The first mention of the findings of the report was made by Agriculture Minister Robert Persaud, who told the National Assembly that the board had found no evidence of torture. He said claims by some of the alleged victims had been found to be false. He then added that the inquiry had found cases of “roughing up,” but then explained that in the light of the “new face of criminality” the security forces would use “a certain amount of physical and mental pressure” in order to get information, while insisting that such tactics did not fit the definition of torture.
Following Persaud’s ‘roughing-up’ claim Dunn, who had said he was pepper-sprayed and whipped with metal pipes by the MCID officers, said he felt “betrayed by the government and the Guyana Defence Force (GDF)” for labelling the “horrifying experiences” he and his colleagues had endured as mere ‘roughing up.’

Dunn, of Georgetown, and Robertson, of Berbice, said they had been beaten, doused with cold water and in one case slashed across the heel with an iron pipe during interrogation over a missing AK-47. He also said there were marks on his body caused by the electric shocks inflicted on him by the two MCID officers.
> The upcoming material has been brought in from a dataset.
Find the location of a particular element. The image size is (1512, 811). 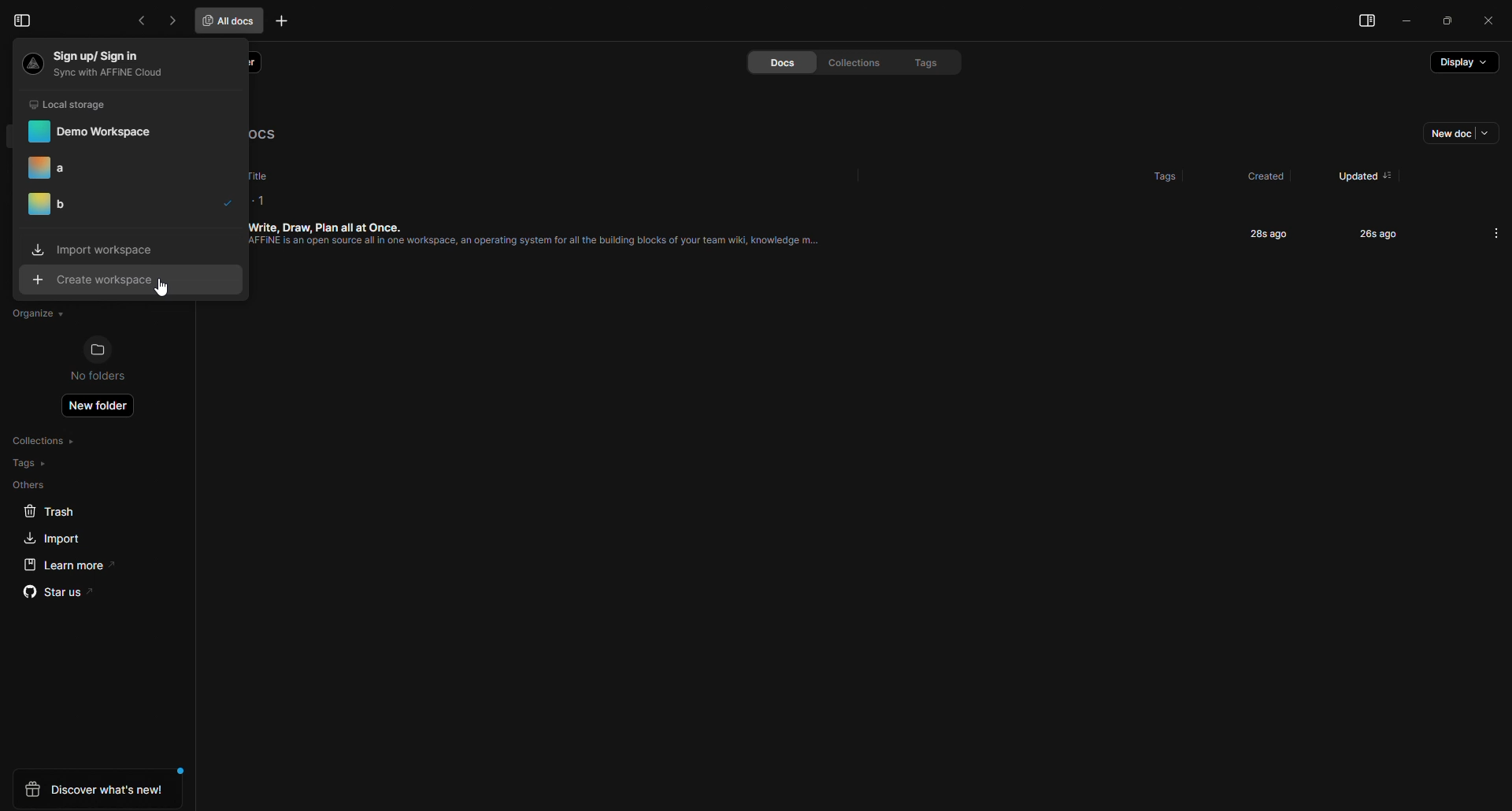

He said too the men had thrown acid on his body and pepper-sprayed his genitals.

Wilson, who was in charge of the arms store from where the gun was stolen, said he had been kicked about his rib cage and had had a false tooth smashed by members of the army’s investigating unit. The 53-year-old retiree, who was serving as a reservist corporal, told Stabroek News that during his interrogation he had been handcuffed and led out of the interviewing room and placed to kneel on stones in front of a palm tree. “Wilson, you know your family doesn’t know your whereabouts, you could be a dead man,” the man said one of the officers had told him. After kneeling on bricks for over ten minutes he had then been taken to a pick-up where he had met Robertson, who, the officers claimed, had told them a deal had been struck for the two of them to sell the rifle. He denied the claim and he had then been carried into a room where sponge sealed the windows and placed on a bench and his face covered with a wet bag and a string pulled tight so that he could hardly breathe.

The man said his hands had been bound while the officers poured water into the bag and asked him to breathe; he began to resist and in the process his false teeth had fallen out. One of the officers allegedly had taken the dentures and had pelted them on the concrete floor smashing one of them. “Is either you find back the weapon or you dead here,” he had threatened. Days after his ordeal the man said he was still passing blood and was unable to sit upright. The father of five also said that sometimes his back could not support his weight and as such he had to be lying down most of the time. “I should have never been treated this way − look the time I spent in the army, I would not steal their weapon,” Wilson declared.
While the allegations of the two were investigated those made by civilians Patrick Sumner, Victor Jones, David Leander also known as David Zammett are still to be investigated.